• _What needs to be done_: Retype, character for character, the line containing "You are a computer-use agent. The" along with each line after it through the end of the data, and only those.

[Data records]

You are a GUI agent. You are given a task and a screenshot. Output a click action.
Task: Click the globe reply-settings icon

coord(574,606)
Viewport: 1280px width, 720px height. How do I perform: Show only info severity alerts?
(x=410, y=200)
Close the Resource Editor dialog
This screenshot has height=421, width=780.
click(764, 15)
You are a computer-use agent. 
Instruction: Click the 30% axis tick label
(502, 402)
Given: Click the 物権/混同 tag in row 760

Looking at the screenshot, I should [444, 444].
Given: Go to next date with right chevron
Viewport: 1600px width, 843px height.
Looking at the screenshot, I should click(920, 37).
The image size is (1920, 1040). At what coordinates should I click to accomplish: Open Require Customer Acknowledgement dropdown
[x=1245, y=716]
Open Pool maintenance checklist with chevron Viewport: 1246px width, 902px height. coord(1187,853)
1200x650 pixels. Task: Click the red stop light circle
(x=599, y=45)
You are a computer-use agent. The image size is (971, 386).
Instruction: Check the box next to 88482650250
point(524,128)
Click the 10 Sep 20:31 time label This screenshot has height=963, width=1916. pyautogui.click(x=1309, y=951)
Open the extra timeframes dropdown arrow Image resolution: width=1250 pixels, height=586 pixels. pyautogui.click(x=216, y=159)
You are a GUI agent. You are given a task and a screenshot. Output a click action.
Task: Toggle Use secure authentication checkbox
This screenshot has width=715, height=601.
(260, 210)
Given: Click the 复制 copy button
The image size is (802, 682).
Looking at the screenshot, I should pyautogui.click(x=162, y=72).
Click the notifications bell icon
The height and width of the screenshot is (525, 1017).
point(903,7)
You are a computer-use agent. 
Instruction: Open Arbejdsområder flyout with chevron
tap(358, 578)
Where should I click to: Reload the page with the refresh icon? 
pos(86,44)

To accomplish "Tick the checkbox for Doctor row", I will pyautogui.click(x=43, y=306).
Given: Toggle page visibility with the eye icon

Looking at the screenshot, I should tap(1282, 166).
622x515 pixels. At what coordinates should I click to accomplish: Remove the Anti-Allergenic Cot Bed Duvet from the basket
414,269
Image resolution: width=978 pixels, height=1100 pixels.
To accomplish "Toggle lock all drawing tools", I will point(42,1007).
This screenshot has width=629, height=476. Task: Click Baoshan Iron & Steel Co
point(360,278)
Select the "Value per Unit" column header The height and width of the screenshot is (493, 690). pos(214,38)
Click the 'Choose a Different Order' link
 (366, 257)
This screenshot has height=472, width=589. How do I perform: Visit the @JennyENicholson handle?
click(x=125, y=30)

• _Expected answer_:
You are a computer-use agent. The image size is (971, 386).
Instruction: Check the box next to 88482650250
point(524,128)
Click the 10 Sep 20:31 time label This screenshot has height=963, width=1916. pyautogui.click(x=1309, y=951)
Open the extra timeframes dropdown arrow Image resolution: width=1250 pixels, height=586 pixels. pyautogui.click(x=216, y=159)
You are a GUI agent. You are given a task and a screenshot. Output a click action.
Task: Toggle Use secure authentication checkbox
This screenshot has width=715, height=601.
(260, 210)
Given: Click the 复制 copy button
The image size is (802, 682).
Looking at the screenshot, I should pyautogui.click(x=162, y=72).
Click the notifications bell icon
The height and width of the screenshot is (525, 1017).
point(903,7)
You are a computer-use agent. 
Instruction: Open Arbejdsområder flyout with chevron
tap(358, 578)
Where should I click to: Reload the page with the refresh icon? 
pos(86,44)

To accomplish "Tick the checkbox for Doctor row", I will pyautogui.click(x=43, y=306).
Given: Toggle page visibility with the eye icon

Looking at the screenshot, I should tap(1282, 166).
622x515 pixels. At what coordinates should I click to accomplish: Remove the Anti-Allergenic Cot Bed Duvet from the basket
414,269
Image resolution: width=978 pixels, height=1100 pixels.
To accomplish "Toggle lock all drawing tools", I will point(42,1007).
This screenshot has width=629, height=476. Task: Click Baoshan Iron & Steel Co
point(360,278)
Select the "Value per Unit" column header The height and width of the screenshot is (493, 690). pos(214,38)
Click the 'Choose a Different Order' link
 (366, 257)
This screenshot has height=472, width=589. How do I perform: Visit the @JennyENicholson handle?
click(x=125, y=30)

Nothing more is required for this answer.